[SOURCE TEXT]
Data Privacy Controls and Vocabularies

A W3C Workshop on Privacy and Linked Data

17–18 April 2018, WU Vienna, Vienna, Austria, Europe

[graphic: WU campus, a group of four people, a network, a hand on a chin]

 

The level of privacy and trust concerns has raised to a point where people start to refuse services. Services on the Web are often very complex orchestrations of cooperations between multiple actors. This will increase if the upcoming Internet of Things is taken into account. If the trust in such services is eroded, the growth of the Web and the growth of the digital economy is endangered. This workshop wants to address the privacy issue from the angle of data governance and transparency. And if transparency and data self determination are at stake, the challenge may also be how to convey the transparency to the user to allow for an informed self determination. This includes especially methods to generate and administer user consent, even in an IoT environment.

While the workshop is open to a wide range of ideas, it is mainly inspired by the idea that today, we lack the tools for those wanting to be good citizens of the Web. It is related, but not limited to the work on Permissions and on Tracking protection. Because those permissions and tracking signals carry policy data, the systems have to react upon those signals. To react in a complex distributed system, the signals have to be understood by more than one implementer. The challenge is to identify the areas where such signals are needed for privacy or compliance and to make those signals interoperable. This can take the form taxonomies, vocabularies or ontologies. The most important challenge is to make policy and privacy signals interoperable and transportable within various systems, beyond the mere relation in a browsing context. In the era of upcoming privacy regulation with high fines, we need to make the data lake usable again while respecting the human user.

[DIRECTION 1]
Shift every coordinate in the listing's answers by adding 27 to it, and write out all the listing's lines again with the requests included but the pictures left out.

[EXTRACTED DATA]
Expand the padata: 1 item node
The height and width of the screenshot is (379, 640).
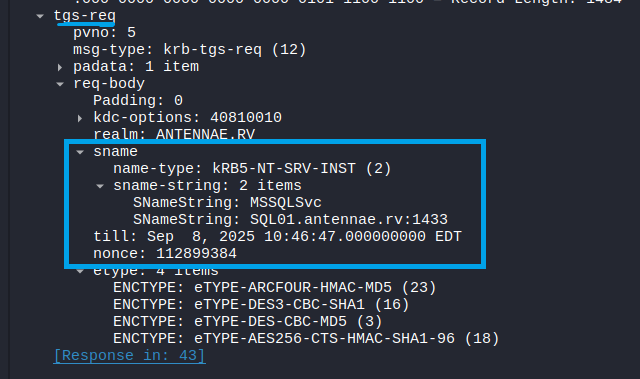60,67
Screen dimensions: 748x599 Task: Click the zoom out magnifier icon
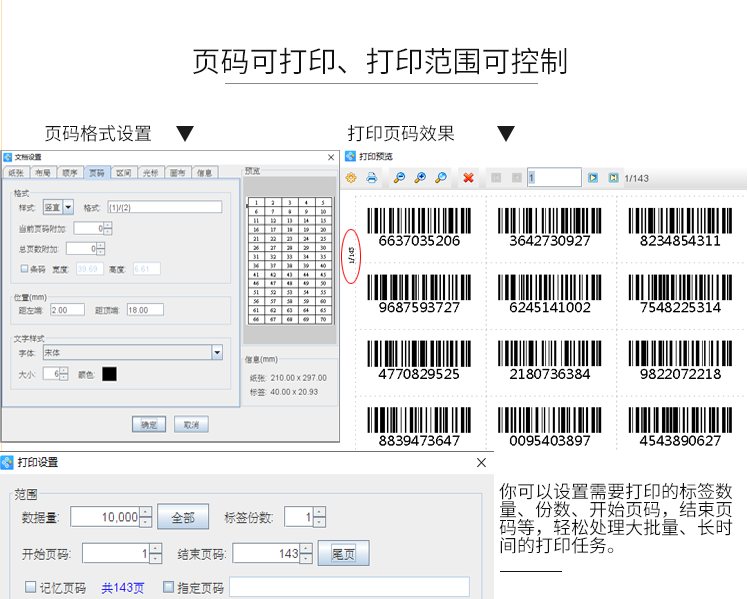(399, 178)
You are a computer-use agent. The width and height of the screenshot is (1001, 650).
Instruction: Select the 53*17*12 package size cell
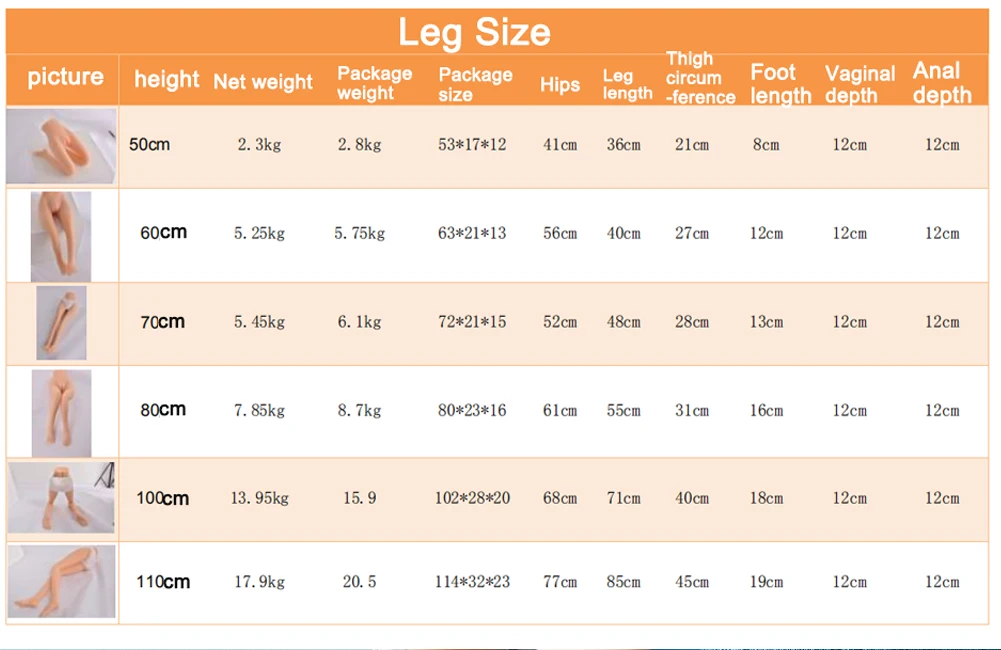pyautogui.click(x=472, y=145)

[DIRECTION 2]
In the workshop description, restate the paragraph beginning "While the workshop is open" more briefly, keeping its main facts.

[CORRECT ANSWER 1]
Expand the padata: 1 item node
The height and width of the screenshot is (379, 640).
87,94
Screen dimensions: 748x599 Task: Click the zoom out magnifier icon
(426, 205)
You are a computer-use agent. The width and height of the screenshot is (1001, 650).
Instruction: Select the 53*17*12 package size cell
pyautogui.click(x=499, y=172)

[CORRECT ANSWER 2]
The workshop welcomes a wide range of ideas but is mainly driven by the view that those who want to be good citizens of the Web lack the tools to do so. It relates to, but is not limited to, the work on Permissions and Tracking protection. Those signals carry policy data that systems must act on, and in a complex distributed system more than one implementer must understand them. The task is to find where privacy or compliance signals are needed and make them interoperable through taxonomies, vocabularies or ontologies. Above all, policy and privacy signals should be interoperable and transportable across systems beyond the browsing context. With privacy regulation bringing high fines, the data lake must become usable again while respecting the human user.